EXCERPTED TEXT START

Hello! A few months ago I blogged about my up and coming visit to Australia and I promised to let you know if I made it to the top of the Sydney Harbour bridge – I am not sure where the time as flown to since then but I thought it was about time I let you know how the trip went.
One of the reasons I headed down under was to give 12 seminars; 4 each in Melbourne, Sydney and Brisbane – the team at ATA Scientific did a great job in organising all of those!
The other reason for the trip was to provide training in Morphologically Directed Raman Spectroscopy (MDRS) to the new owners of a Morphologi G3-ID at Southern Cross University. In the picture to the left you can see Andrew Rose and Nadia Toppler from Southern Cross University and me gathered round the instrument. Andrew is Associate Professor in the GeoScience department, while Nadia is Technical Officer for the Environmental Analysis Lab.
The first application we looked at was to find out whether a powder sample of Calcium carbonate was composed of a single form or mix of more than one form. Well from the Raman spectra below you can see from the different peaks that we clearly found two different forms were present.

EXCERPTED TEXT END
RECORDS SUPPLIED START

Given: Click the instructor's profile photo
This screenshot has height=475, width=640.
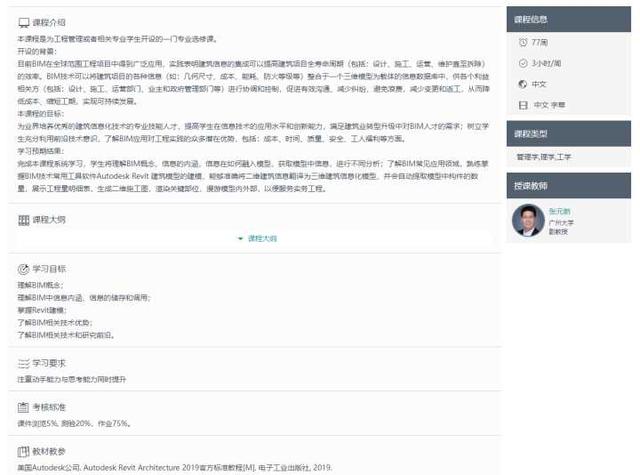Looking at the screenshot, I should (x=527, y=220).
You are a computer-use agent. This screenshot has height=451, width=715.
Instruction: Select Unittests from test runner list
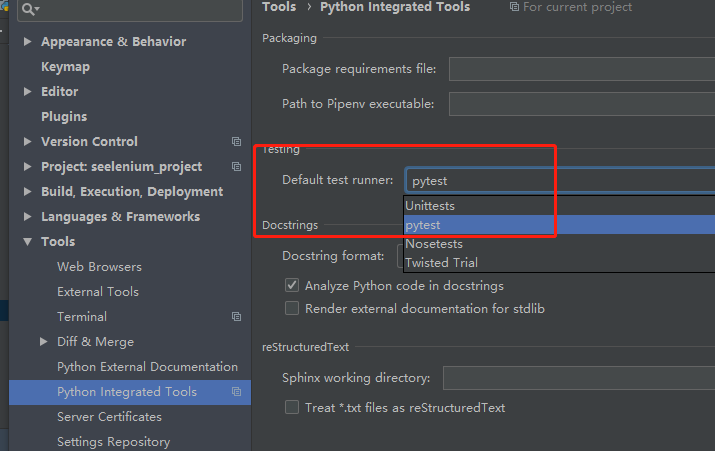pyautogui.click(x=430, y=206)
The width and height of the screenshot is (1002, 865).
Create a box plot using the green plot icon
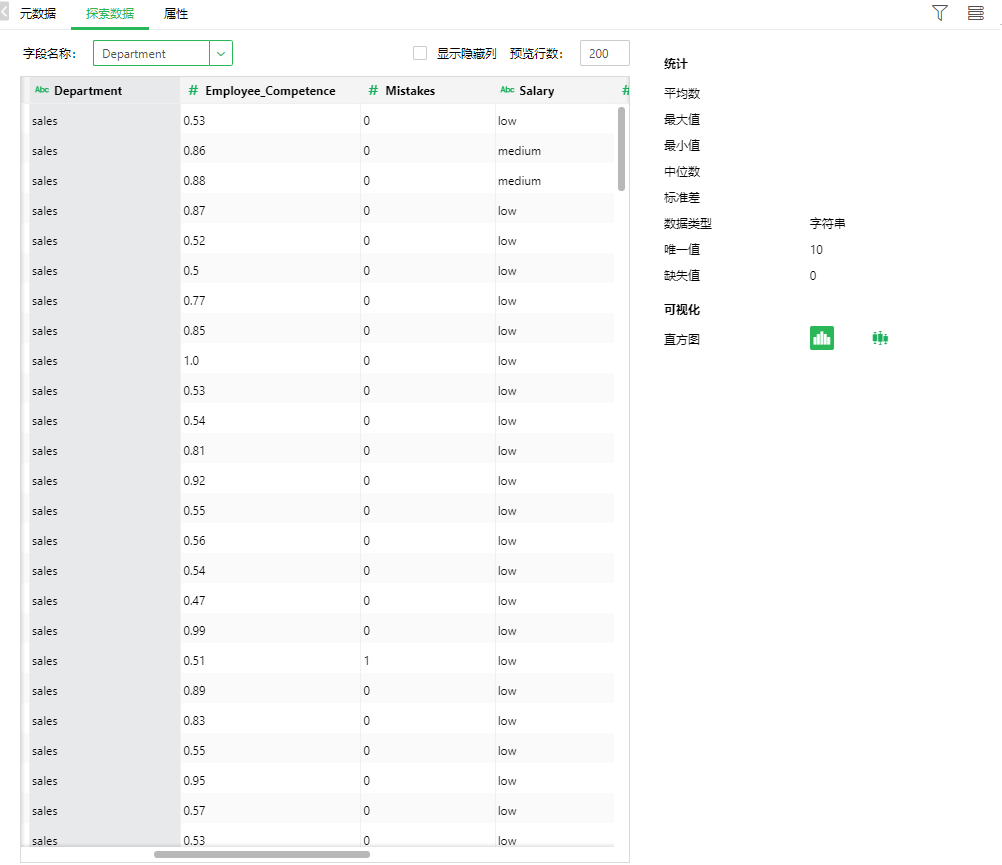pyautogui.click(x=880, y=338)
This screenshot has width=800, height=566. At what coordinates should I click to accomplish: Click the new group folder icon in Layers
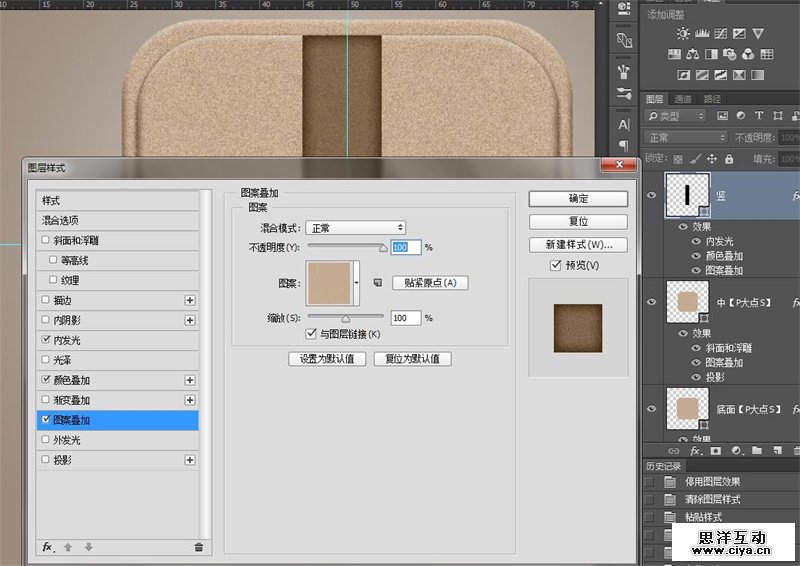pyautogui.click(x=757, y=451)
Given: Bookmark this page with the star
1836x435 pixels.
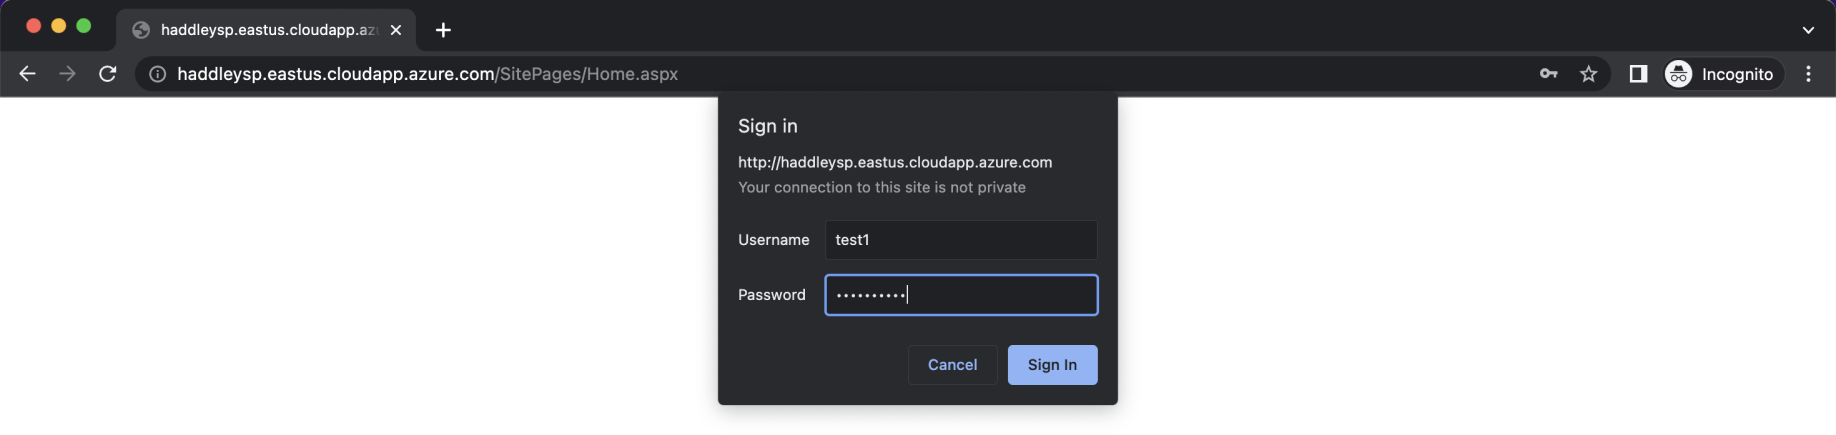Looking at the screenshot, I should [1588, 74].
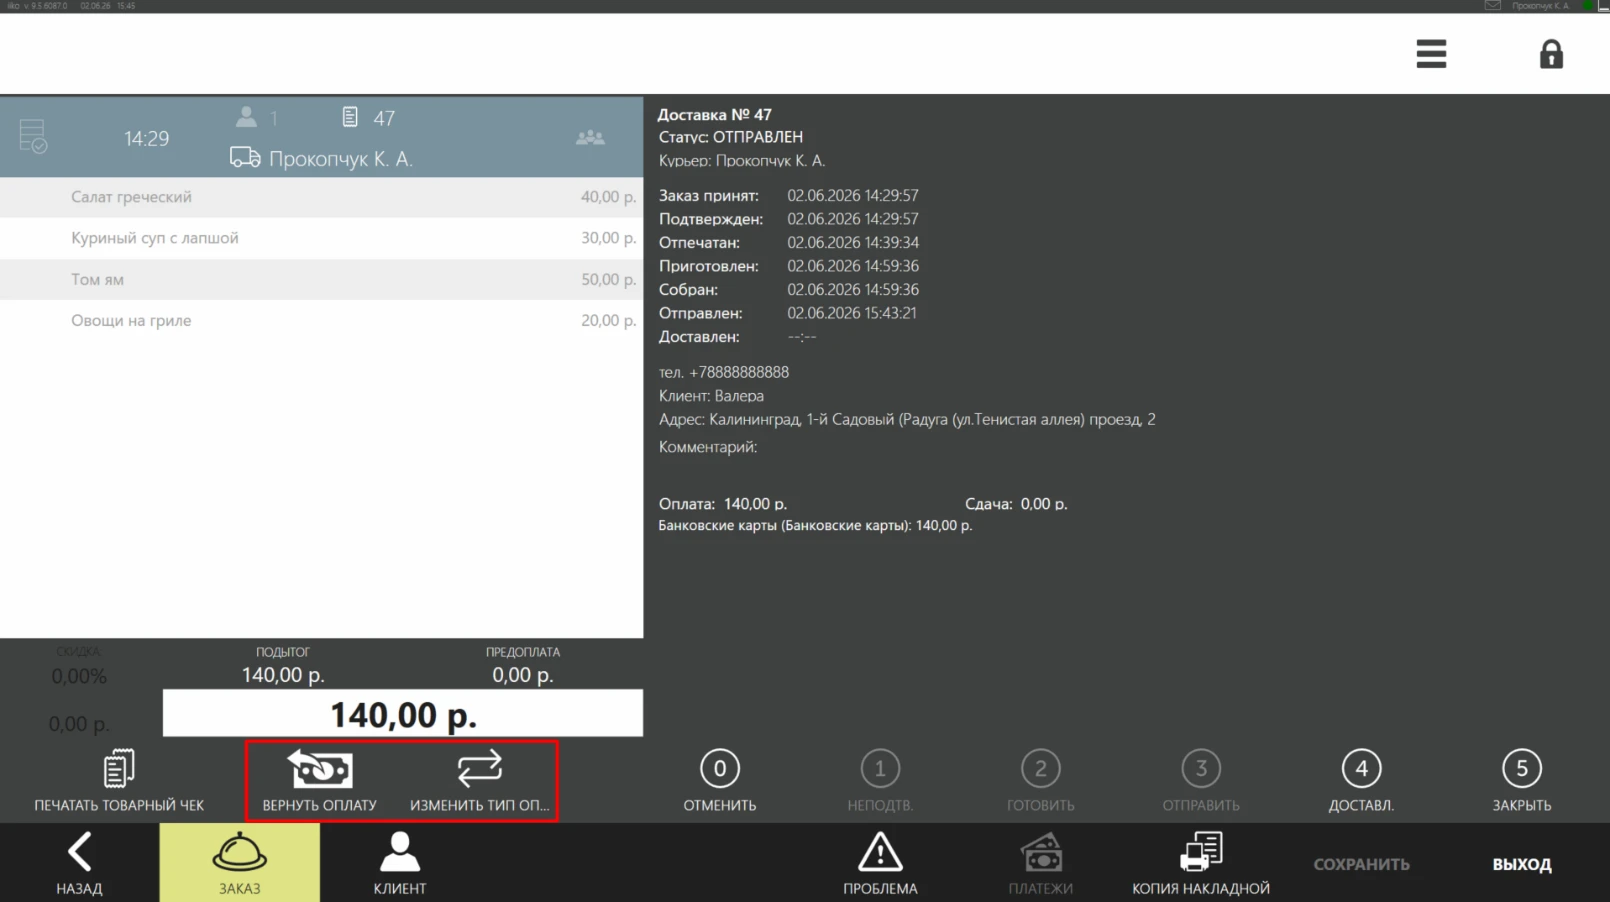Switch to Заказ tab

pyautogui.click(x=240, y=862)
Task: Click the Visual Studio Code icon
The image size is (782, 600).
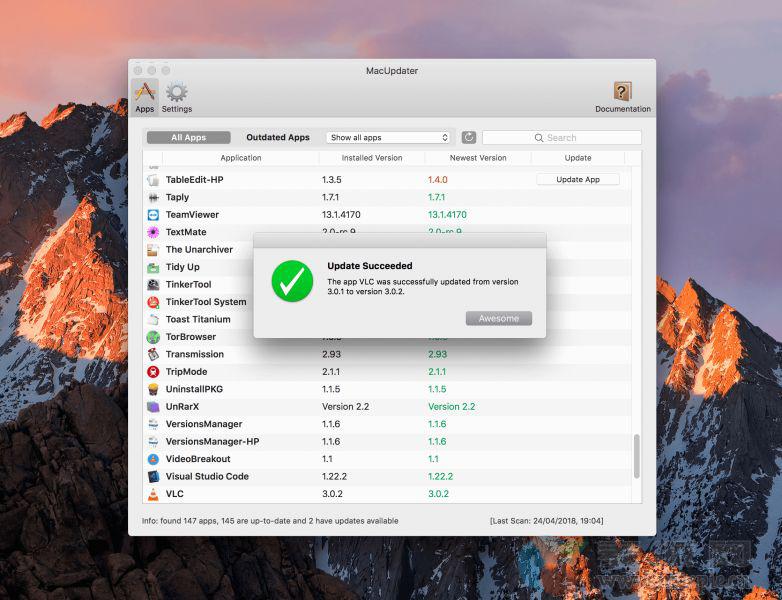Action: 153,477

RECORDS SUPPLIED END

#### PROBLEM TO WORK ON
Copy out the part of the trip blog post above the records, word for word, from "Hello! A few" to "all of those!".

#### EXERCISE RESULT
Hello! A few months ago I blogged about my up and coming visit to Australia and I promised to let you know if I made it to the top of the Sydney Harbour bridge – I am not sure where the time as flown to since then but I thought it was about time I let you know how the trip went.
One of the reasons I headed down under was to give 12 seminars; 4 each in Melbourne, Sydney and Brisbane – the team at ATA Scientific did a great job in organising all of those!